This glitch in progress is nothing to what many thousands of Catalunya’s residents have had to endure since the blizzard on Monday.   Much of the Province of Girona has been without electricity, depriving people not only of light and heat but ultimately water in some cases as electrical water pumps have been rendered useless.

Although weather forecasters warned of the impending storm 48 hours or so in advance, little or no action was taken to help ameliorate the effects of any potential problems (sounds a little like another country I’ve lived in).   As a consequence Barcelona almost ground to a halt on Monday afternoon in only two or three inches of wet snow as drivers headed home on mass.  Some 3,000 trucks were stuck on the south side of the French frontier as the border crossing at La Jonquera was closed for two days.  And rail commuters (me included) had a difficult if not impossible journey home on Monday as trains were cancelled.

I eventually took a train to Mataró where Goretti collected me at 22.15.   The normally straight forward half hour drive from there to Cardedeu took SIX HOURS on roads largely bereft of snow.  Why?  Ask the Police who were largely ineffective and conspicuous by their absence.  No explanation was given to the several hundred car and truck drivers at the Tunel de Parpers.  Ho, hum.

Stored data:
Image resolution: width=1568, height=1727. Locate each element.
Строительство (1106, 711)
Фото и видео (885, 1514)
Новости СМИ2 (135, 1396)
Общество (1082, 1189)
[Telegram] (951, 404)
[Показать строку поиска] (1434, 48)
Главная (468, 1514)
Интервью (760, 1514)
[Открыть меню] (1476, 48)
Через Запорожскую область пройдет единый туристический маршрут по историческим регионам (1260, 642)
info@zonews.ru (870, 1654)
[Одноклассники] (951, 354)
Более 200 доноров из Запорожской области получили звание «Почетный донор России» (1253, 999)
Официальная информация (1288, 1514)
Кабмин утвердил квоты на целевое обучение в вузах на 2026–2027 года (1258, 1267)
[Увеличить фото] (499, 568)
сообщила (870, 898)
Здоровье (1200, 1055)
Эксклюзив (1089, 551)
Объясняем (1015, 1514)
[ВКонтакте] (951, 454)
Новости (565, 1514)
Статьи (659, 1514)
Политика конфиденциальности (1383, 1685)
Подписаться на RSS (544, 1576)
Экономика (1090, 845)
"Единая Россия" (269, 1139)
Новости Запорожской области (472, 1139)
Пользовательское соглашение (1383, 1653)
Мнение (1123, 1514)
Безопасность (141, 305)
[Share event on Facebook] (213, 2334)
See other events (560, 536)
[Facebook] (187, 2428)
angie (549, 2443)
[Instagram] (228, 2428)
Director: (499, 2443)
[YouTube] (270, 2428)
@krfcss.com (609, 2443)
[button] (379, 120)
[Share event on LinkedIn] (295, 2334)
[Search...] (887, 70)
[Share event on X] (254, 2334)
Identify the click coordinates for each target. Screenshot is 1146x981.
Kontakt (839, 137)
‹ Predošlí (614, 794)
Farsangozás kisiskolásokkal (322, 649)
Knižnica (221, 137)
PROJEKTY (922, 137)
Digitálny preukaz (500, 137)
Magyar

■ Activity 1
In the blizzard account, how many trucks were stuck on the south side of the French frontier?
■ Activity 2
Please extend the blizzard account past its final sentence.
The items have nothing to do with the blizzard account.

■ Expected answer 1
Some 3,000 trucks.

■ Expected answer 2
So, nevermind.  Let’s look forward to next week.  Warmer weather and sunshine are forecast for the beginning of the week  and if that is the case we will be greeted by progress at the house and signs of spring in the surrounding countryside.


Today’s mission was to cut down two trees. Well one and the remaining trunk of another that broke due to the weight of snow on it in December 2008.  The two meter slanting rump had been an apple tree of sorts which bore small coarse bitter inedible apples.  The other tree, standing some five meters tall was a ‘prunè bord’,  a plum tree only in name.  It’s fruit small and very bitter.  These two did have at least one endearing quality.  As sirens of spring they would signal the resurgent energy of each new year with a colourful array of pink and white blossom.

The trees had grown just three meters from the somewhat inhospitable northern facing side of the house.   This is only kissed by direct sunlight in the height of summer and then only late in the day as the sun dips behind the hills.  On a cold December or January morning hard frost can lie on the lawn by the house all day without feeling the warmth of the sun. Thus, in hindsight it is something of a minor miracle that these two hardy but useless fruit trees managed to grow at all and to such effect.

So why cut them down?  Well, when fully covered in foliage they blocked views and more importantly light to the ‘old kitchen’ on the main floor and to two prospective bedrooms on the floor above.

Thus, armed with chainsaw and goggles I set too on the apple stump…..or not as was the case.  The tough old B*******  gave not an inch.  It’s 40cm or so girth and core proved too great a challenge for my wee saw.   At which point practical brother in law David pitched up as planned armed with nothing more than axe and hard hat.  Turning to the pruné bord and alternating between axe and saw the poor tree eventually yielded to our efforts.  

Wee branches were snedded off and the thicker ones along with the main trunk were cut into manageable lengths and stacked on the edge of the lawn to be cut into logs later in the year.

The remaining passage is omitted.